Retype the lines from the one containing "Open the I forgot my password link" through the last line of the entries below, exactly and in full, omitting every image.
(Data to use begins)
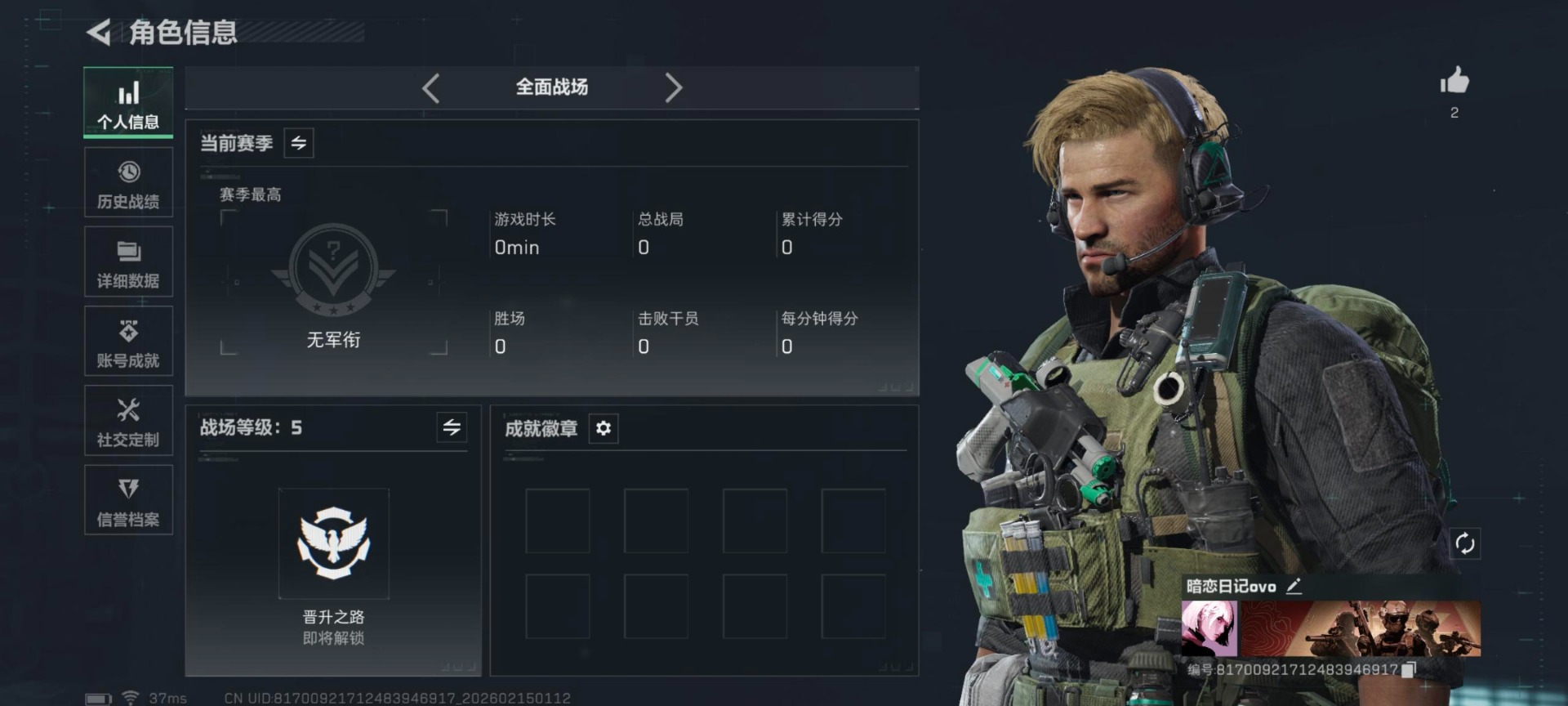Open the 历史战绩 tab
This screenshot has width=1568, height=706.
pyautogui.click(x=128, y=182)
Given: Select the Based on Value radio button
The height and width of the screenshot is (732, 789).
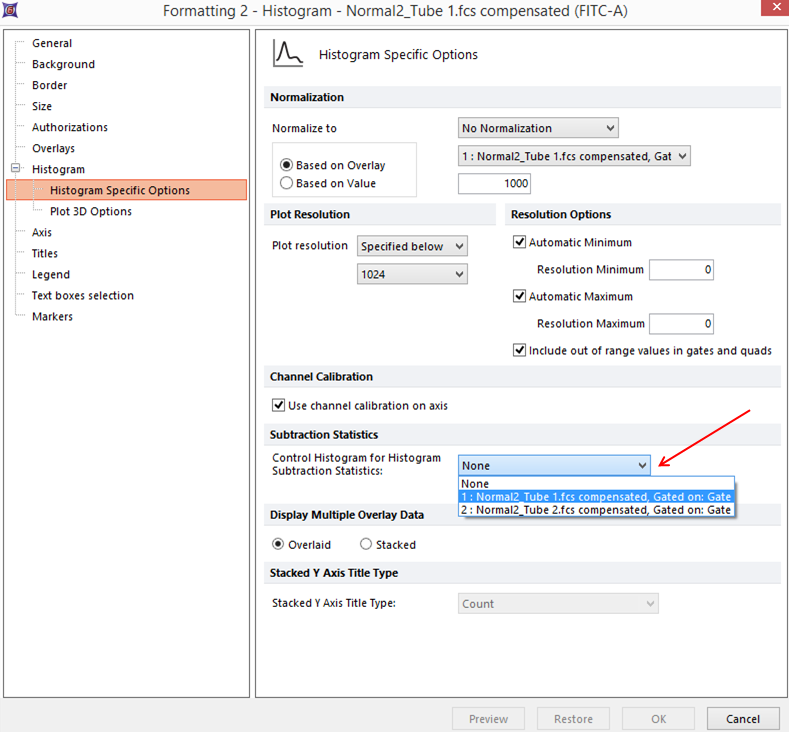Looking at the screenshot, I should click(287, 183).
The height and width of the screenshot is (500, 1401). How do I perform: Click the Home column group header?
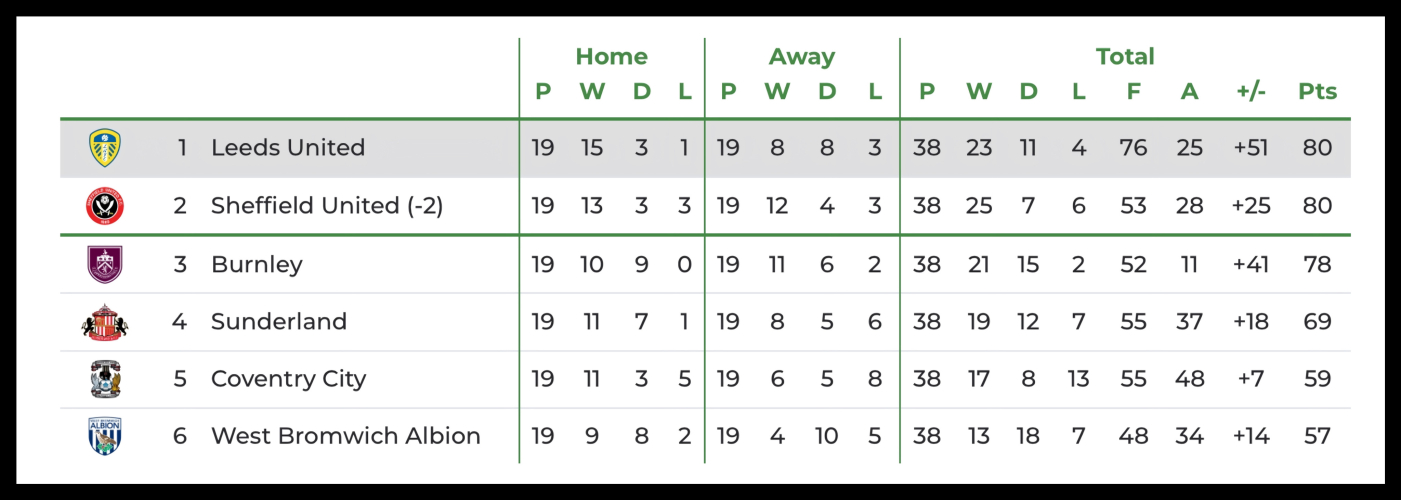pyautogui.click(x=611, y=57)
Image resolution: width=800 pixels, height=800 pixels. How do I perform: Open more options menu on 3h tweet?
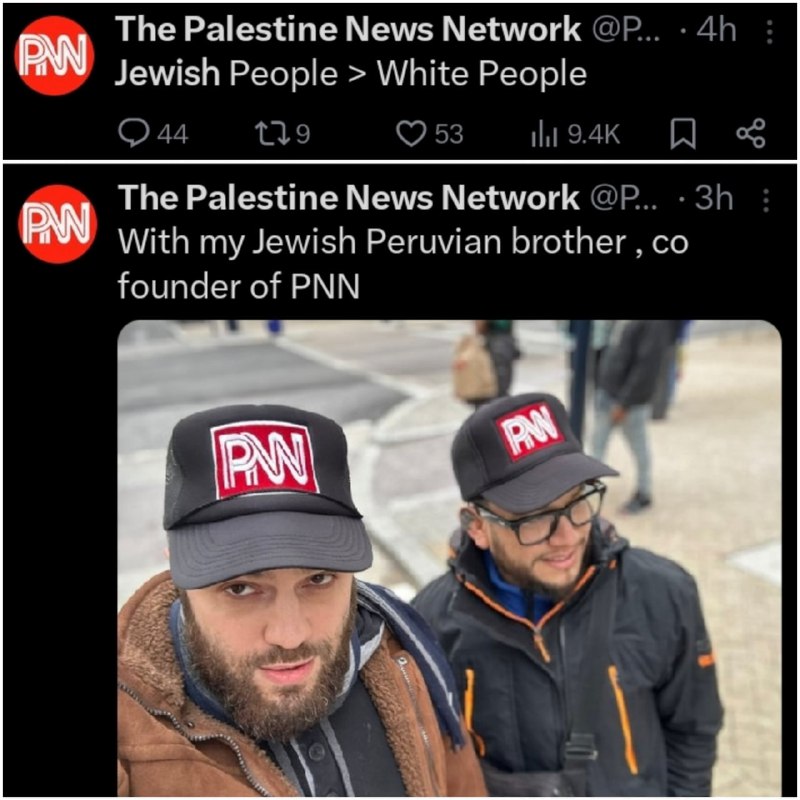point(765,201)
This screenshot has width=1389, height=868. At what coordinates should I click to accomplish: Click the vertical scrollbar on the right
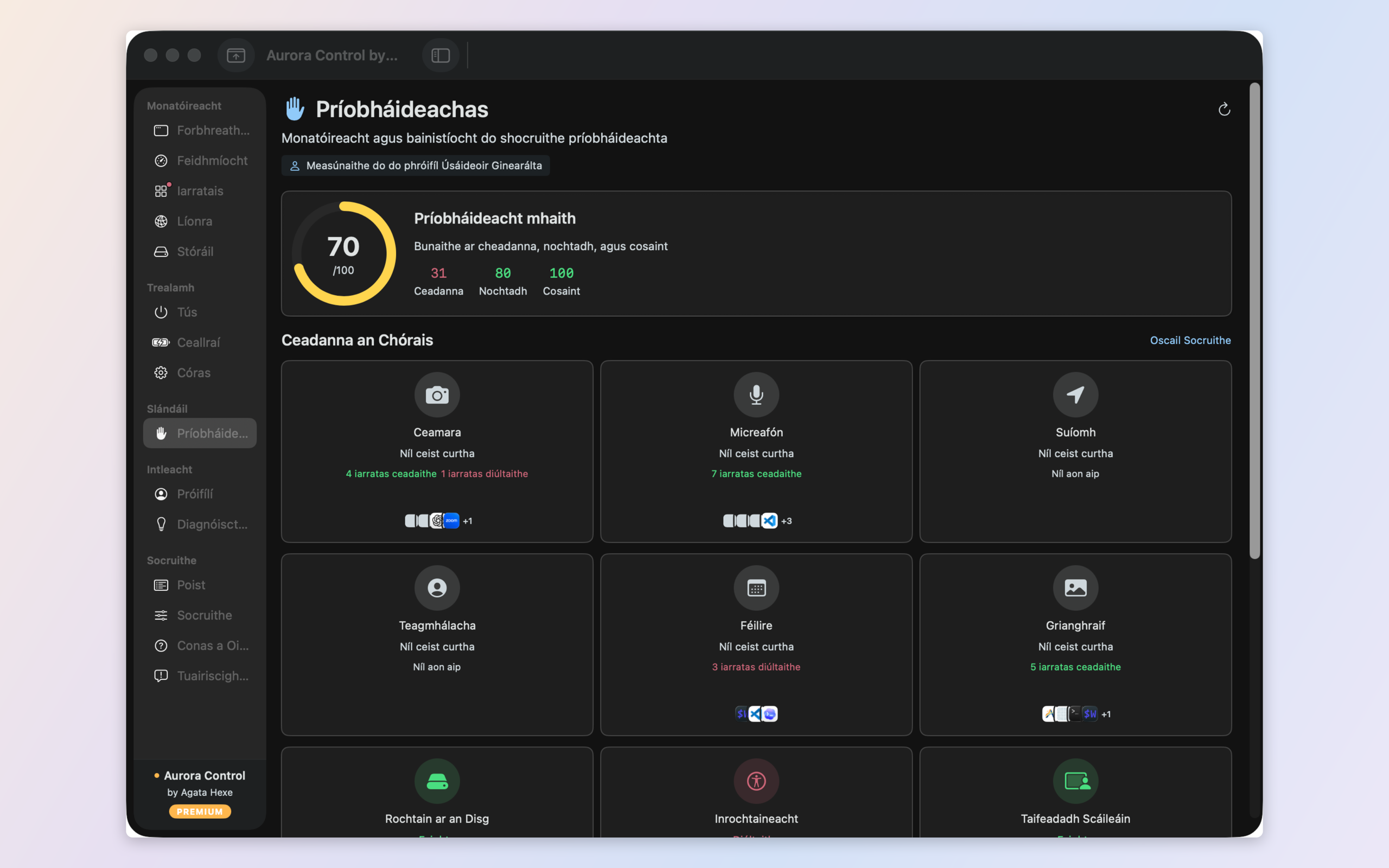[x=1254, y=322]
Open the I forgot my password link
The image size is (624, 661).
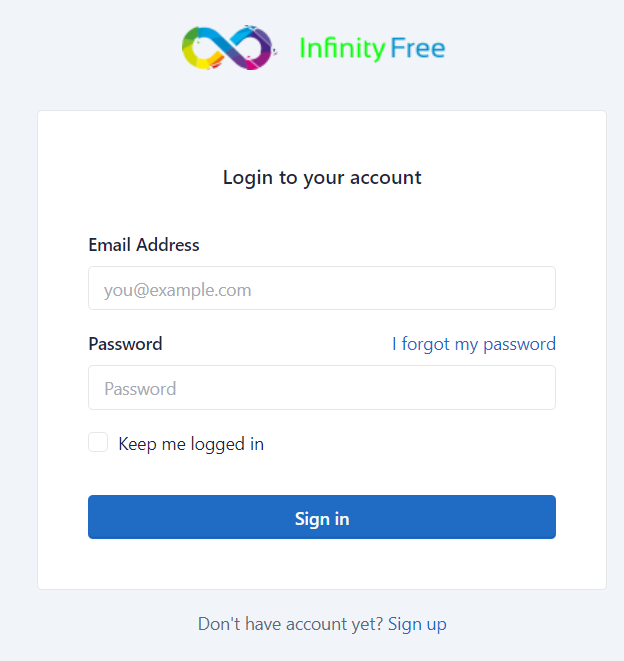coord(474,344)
(Data to use ends)
### Exercise answer
Open the I forgot my password link
The image size is (624, 661).
coord(474,344)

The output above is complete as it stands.